Was ist dieses „gewisse Etwas“?

Ist es nun endlich soweit? Nach neun intensiven Blogposts, in denen ich mich – oder wir uns – mit den verschiedensten Aspekten der Animation beschäftigt haben – von den ersten, wichtigen Grundlagen wie Gestaltungs- und Animationsprinzipien, über Sounddesign, Morphing, Timing, Rhythmus bis hin zu Mikrobewegungen und visueller Überladung – ist es nun an der Zeit, all das zusammenzuführen. 

Die zentrale Frage, die uns in diesem abschließendem Post jetzt beschäftigt ist nämlich: Was ist dieses „gewisse Etwas“, von dem alle zu sprechen scheinen? Was lässt eine Animation gut und eine Bewegung perfekt und natürlich aussehen?

Nun ist diese Frage natürlich nicht einfach zu beantworten – sonst wäre der Blog wohl nur halb so lang – denn die Anwort berührt viele, vielleicht sogar alle, eben dieser Themen, die wir bereits behandelt haben. Aber versuchen wir mit einem zusammenfassenden Blick auf all diese Erkenntnisse, die Essenz herauszukristallisieren um der Antwort zumindest ein kleines bisschen näher zu kommen

1. Das Fundament muss passen: Die Animationsprinzipien, auch wenn wir’s nicht mehr hören können.

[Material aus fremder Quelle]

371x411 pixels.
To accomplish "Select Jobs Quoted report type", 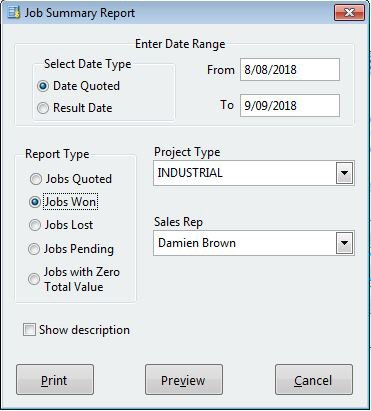I will coord(35,179).
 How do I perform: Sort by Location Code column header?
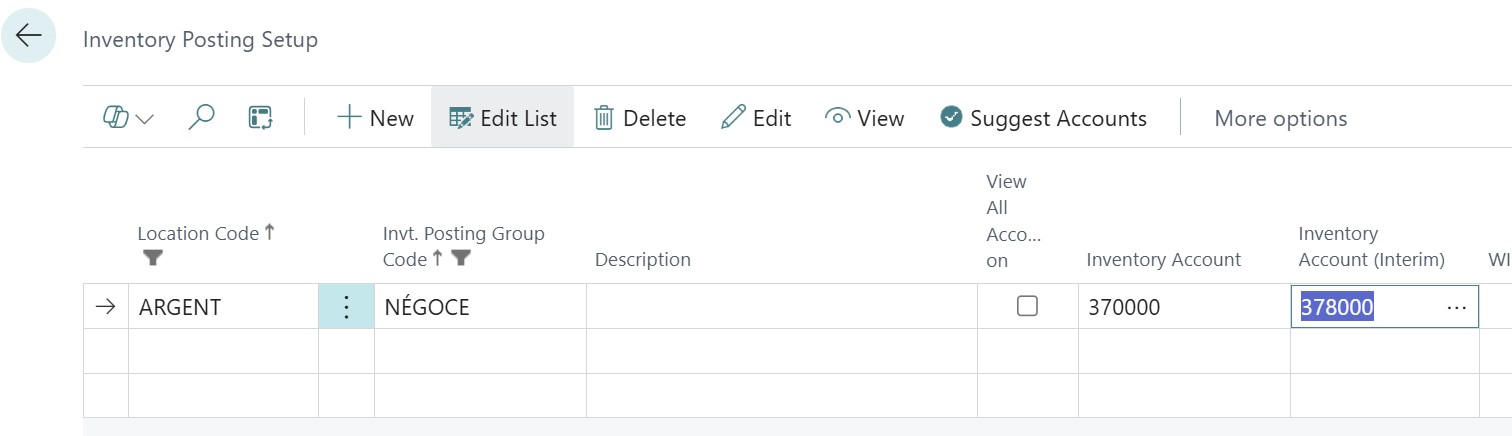[198, 233]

    Zum wohl siebzigsten mal in dieser Blogposts muss ich die Animationsprinzipien erwähnen, denn man kommt nicht darum herum zu sagen, dass die 12 Animationsprinzipien von Frank Thomas und Ollie Johnston das Herzstück fast jeder gelungenen Animation sind – ob bewusst oder unbewusst (meistens bewusst, wenn’s wirklich gut ist!)
    Sie sind bestimmt ein Teil von eben diesem „gewisse Etwas“, das wir suchen, denn es ist zumindest das, was einer Figur oder einem Objekt Leben einhaucht.
    Ob „Squash and Stretch, „Anticipation“, „Follow Through“, „Timing“ und „Exaggeration“, das sind jene Dinge die Bewegungen nicht nur realistisch, sondern auch ausdrucksstark und emotional wirken lassen. Das zählt für Character-Animation, aber auch Motion Graphics!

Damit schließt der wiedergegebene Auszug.